### TASK INSTRUCTIONS
Could the records below please be retyped exactly, with their pictures left out?

### EXCERPTED DATA
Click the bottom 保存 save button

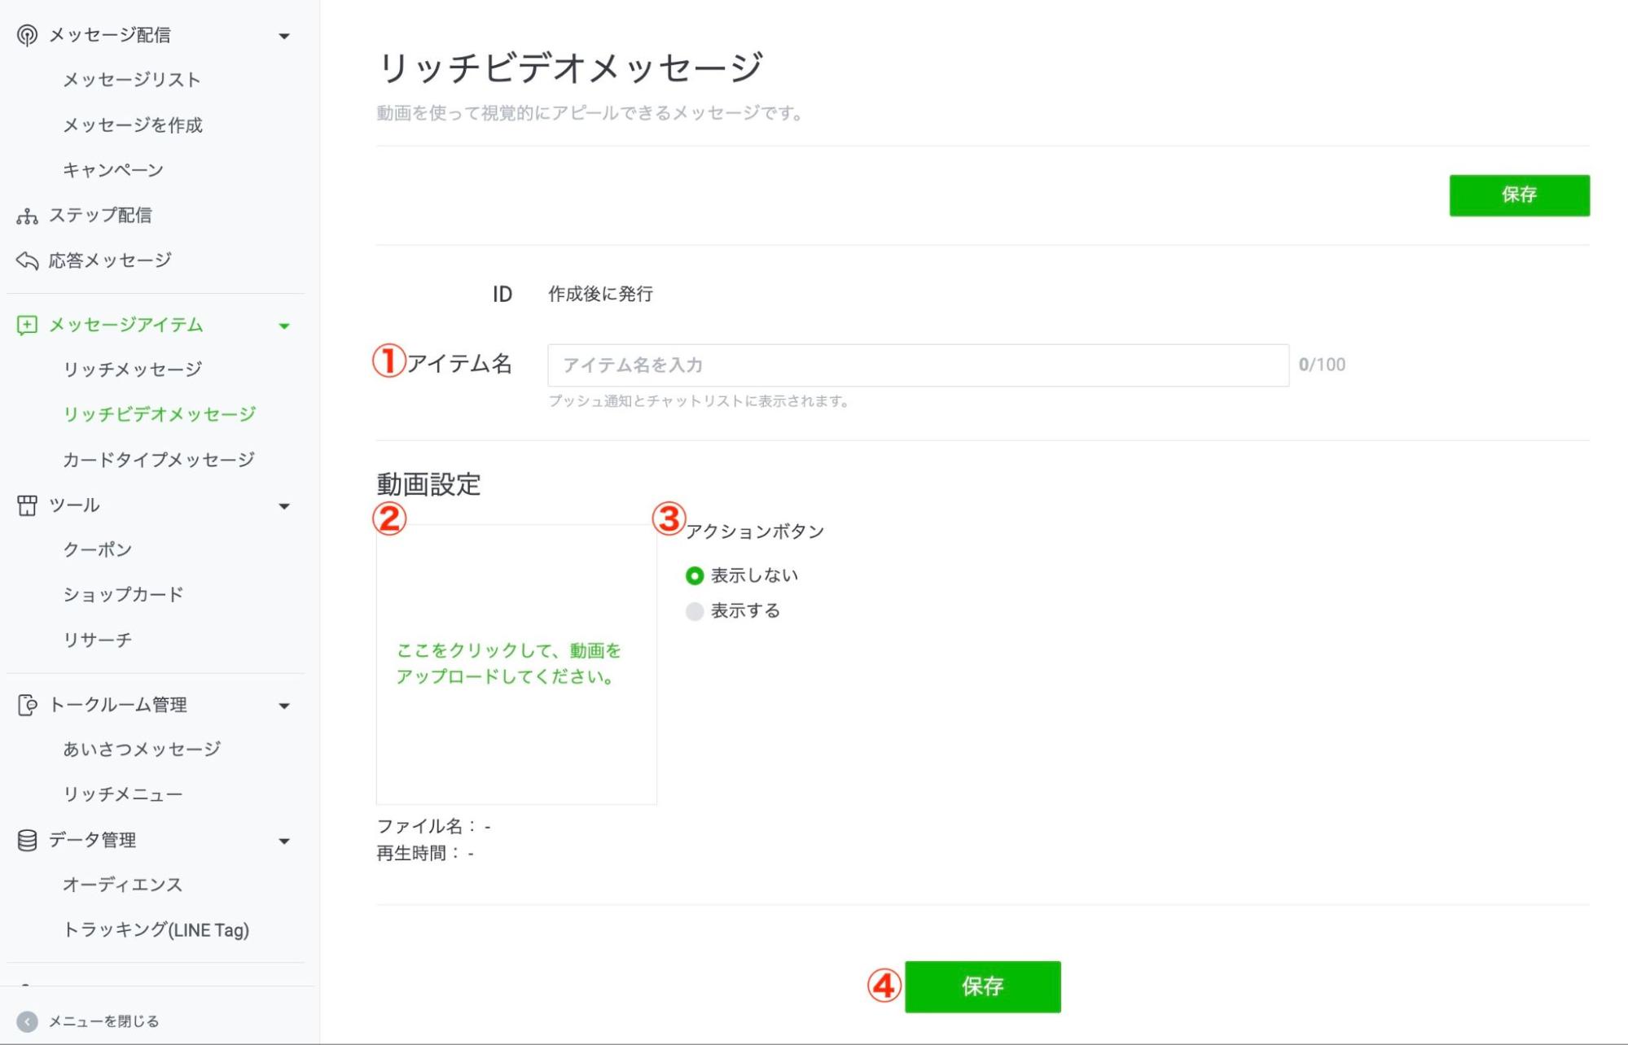coord(982,986)
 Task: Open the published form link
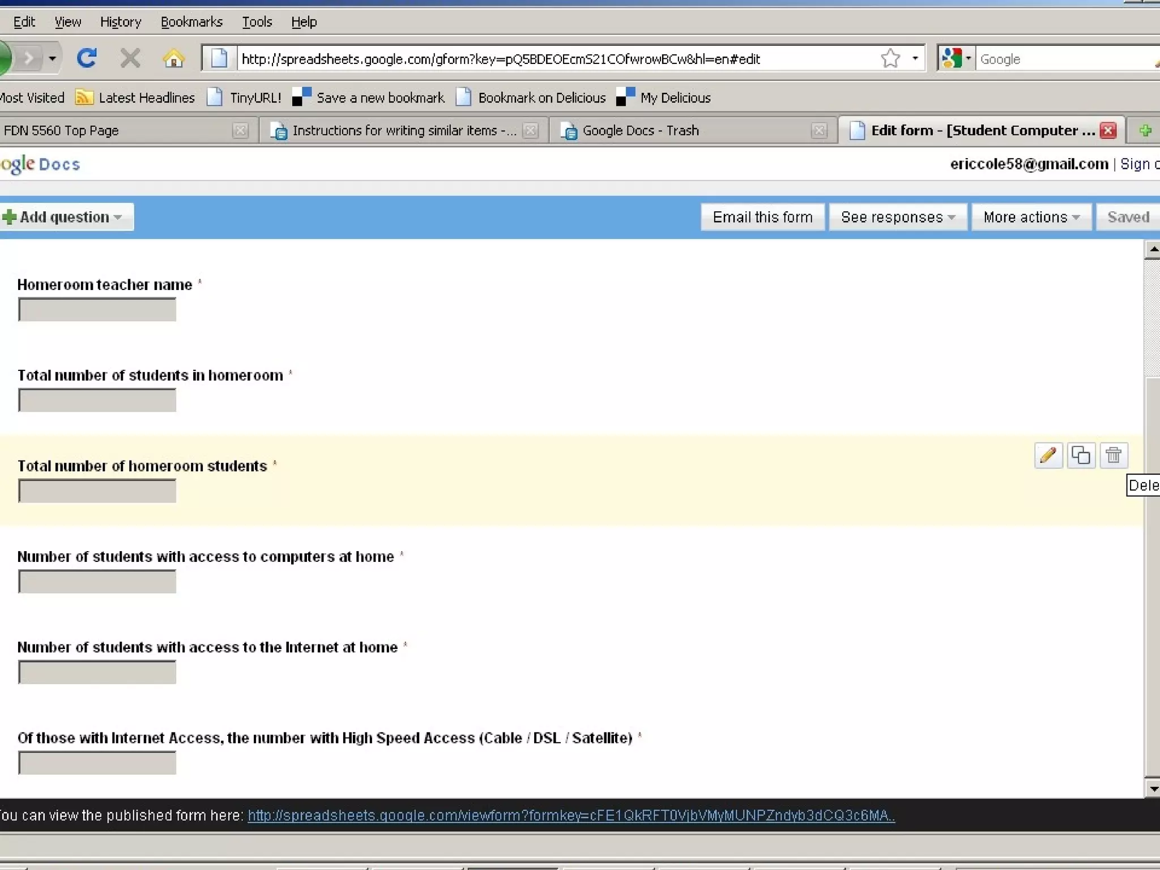tap(571, 816)
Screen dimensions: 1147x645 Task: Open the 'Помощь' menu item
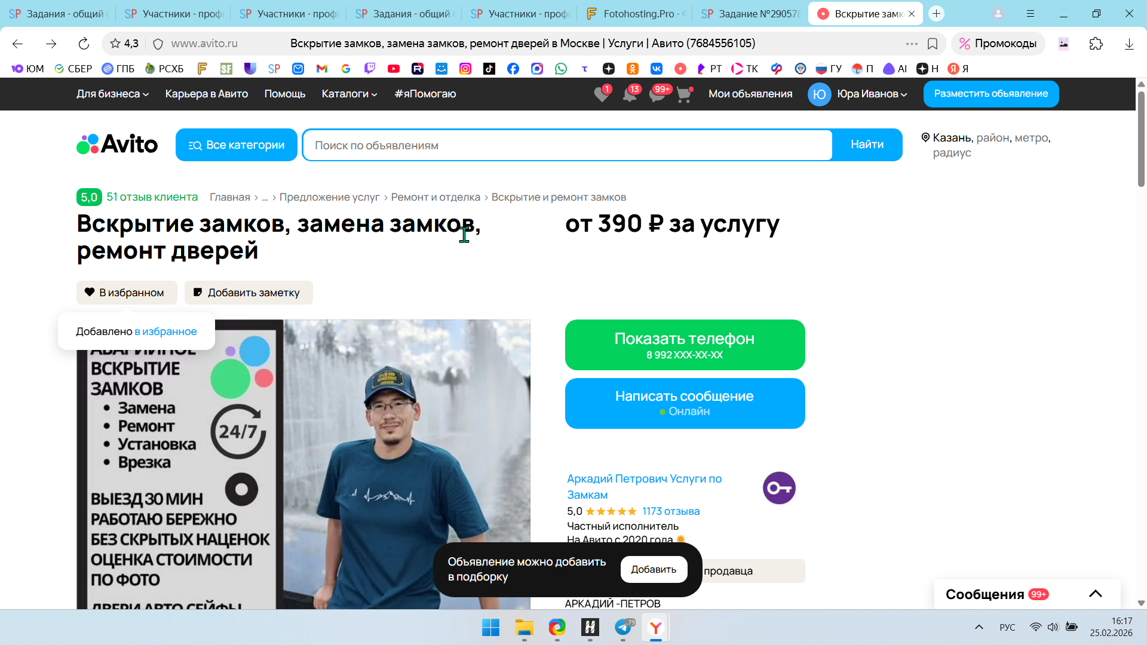click(x=284, y=94)
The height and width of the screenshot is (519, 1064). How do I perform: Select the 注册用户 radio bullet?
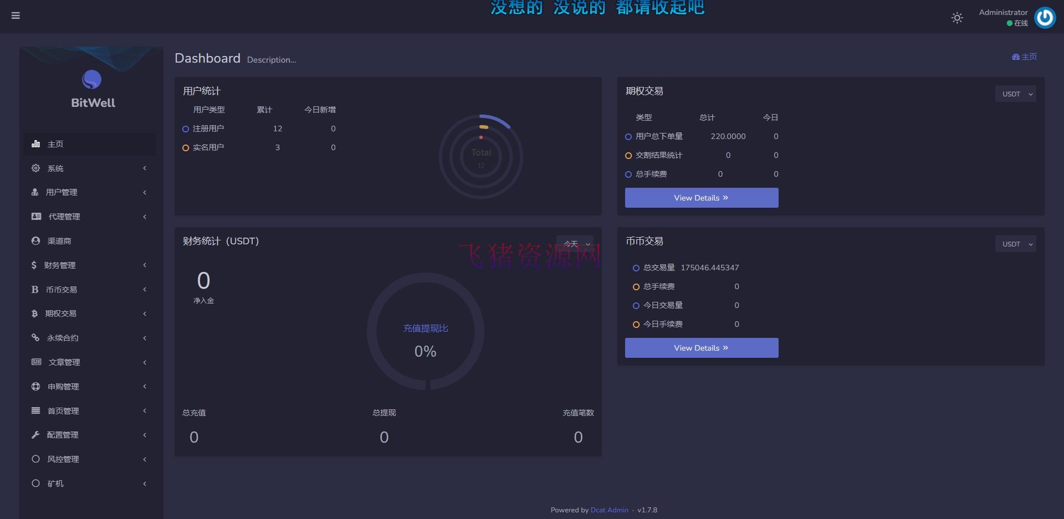[x=185, y=129]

### TASK ANSWER
Click the bottom 保存 save button

coord(982,986)
 Task: Open the published form link
tap(571, 816)
Screen dimensions: 1147x645 Task: Open the 'Помощь' menu item
click(x=284, y=94)
The height and width of the screenshot is (519, 1064). How do I perform: Select the 注册用户 radio bullet?
[x=185, y=129]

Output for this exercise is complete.